Novel strategies for combating fungal biofilms in catheter-associated infections

Furthermore, these infections may require a complex therapeutic strategy, which may have limited efficacy. One of the most important predisposing factors to CLABSIs is the biofilm-forming ability of pathogenic microorganisms. The bacterial and/or fungal cells adhere to these abiotic surfaces and develop a thick, three-dimensional, polysaccharide-based matrix, which provides resistance to various environmental factors, the immune response, and the majority of antimicrobial drugs. Moreover, the dispersed cells from these sessile communities may be a continuous source of life-threatening systemic infection.

Based on data from the Centers for Disease Control and Prevention (CDC), a remarkable decrease in rates of pathogen-specific CLABSI rates in intensive care units was observed between 2011 and 2017. However, this trend could not be detected in cases of Candida-related central line-associated infections.

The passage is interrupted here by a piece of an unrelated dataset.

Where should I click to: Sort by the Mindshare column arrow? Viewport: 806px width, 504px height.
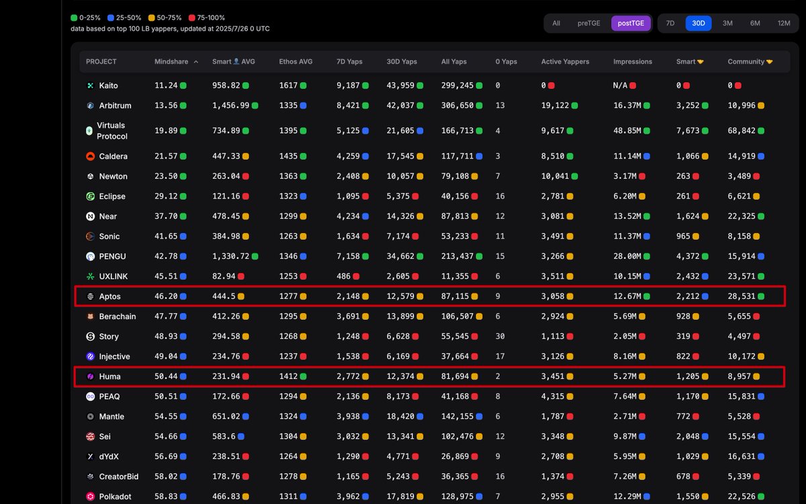(196, 62)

In addition, these microbes were the most common CLABSI-related pathogens in 2017. Based on current medical guidelines, immediate catheter replacement must be applied in cases of confirmed Candida-associated catheter-related infections. Nevertheless, catheter replacement is not feasible for all patients, especially for those who have limited venous access.

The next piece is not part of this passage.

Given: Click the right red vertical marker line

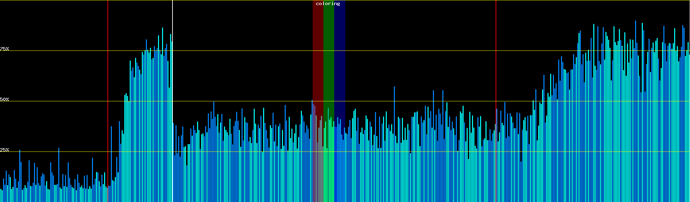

Recently published alternative therapies for the treatment of Candida-related CLABSI include high-dose therapy with licensed antifungal drugs, combination-based therapeutic approaches, and antifungal lock therapy. Experimental data have revealed the therapeutic potential of echinocandins and amphotericin B formulations against fungal biofilms, both in traditional therapies and in the abovementioned alternative approaches such as antifungal lock therapy. However, the number of resistant fungal infections has been steadily increasing, and new potentially multi-resistant fungal species have emerged in clinical practice, such as Candida auris, multiazole-resistant Aspergillus isolates or Lomentospora prolificans, causing further challenges for therapy.

Despite the relatively widely used antibacterial lock protocols, unfortunately there is no approved antifungal lock therapy in clinical practice. Lock therapy uses prolonged instillation of a solution containing high concentrations of antimicrobial compounds within an infected catheter in order to sterilise it and remove intraluminal biofilms. A relatively novel and innovative alternative therapeutic approach against Candida biofilms – which can be used as part of a potential antifungal lock protocol – is the disruption of the fungal quorum-sensing process. Quorum sensing is a major mechanism of microbial cell–cell communication, acting as a population density-dependent stimulus response mediated by hormone-like low-molecular-weight secreted molecules called quorum-sensing molecules. To date, four major fungal quorum-sensing molecules have been described, including farnesol, tyrosol, phenylethanol and tryptophol, which each have a remarkable effect on the regulation of morphogenesis.

In the last decade, the number of studies dealing with the effect of farnesol against Candida species has steadily increased, supporting the comprehensive understanding of the potential antifungal effect exerted by this compound. At physiological concentrations, farnesol has no significant inhibitory effect if hyphae development or biofilm formation have already begun. However, several studies demonstrate that farnesol at supraphysiological concentrations can cause biofilm degradation, particularly increasing the rate of apoptotic fungal cells. Furthermore, it can enhance the activity of several traditional antifungal agents such as azoles, amphotericin B formulations and echinocandins. Moreover, it may cause resistance reversion, especially in the case of azoles. The antifungal activity exerted by farnesol can be explained by the extensive production of reactive oxygen species and the inhibition of fungal survival strategies. Farnesol has an amphiphilic nature, allowing its integration into fungal cell membranes, potentially influencing the membrane integrity. Furthermore, it inhibits manganese, zinc transport and iron metabolism, and increases the fungal intracellular copper content – thereby disrupting intracellular metal homeostasis. Interestingly, fungal metabolism is modulated towards beta-oxidation following farnesol exposure.

Tyrosol is a relatively understudied and underappreciated molecule compared with farnesol, with regard to its antifungal activity and synergistic effect with antifungal drugs. Previous studies have described a potential antifungal effect similar to that of farnesol at supraphysiological concentrations; furthermore, the compound enhanced the activity of certain traditional antifungal drugs against biofilms. Based on deep molecular analysis, tyrosol exposure may be able to enhance oxidative stress, and inhibit growth, ribosome biogenesis and virulence in the case of Candida cells. Surprisingly, metabolism is modulated towards glycolysis and ethanol fermentation, unlike on exposure to farnesol.

In summary, the possible introduction of this novel type of therapy into clinical practice even in lock therapy is unlikely to occur in the near future. To date, the extent of the available data focusing on fungal quorum sensing is limited. Nevertheless, there may be huge potential in this innovative therapeutic approach against fungal biofilms that would be a mistake to leave untapped.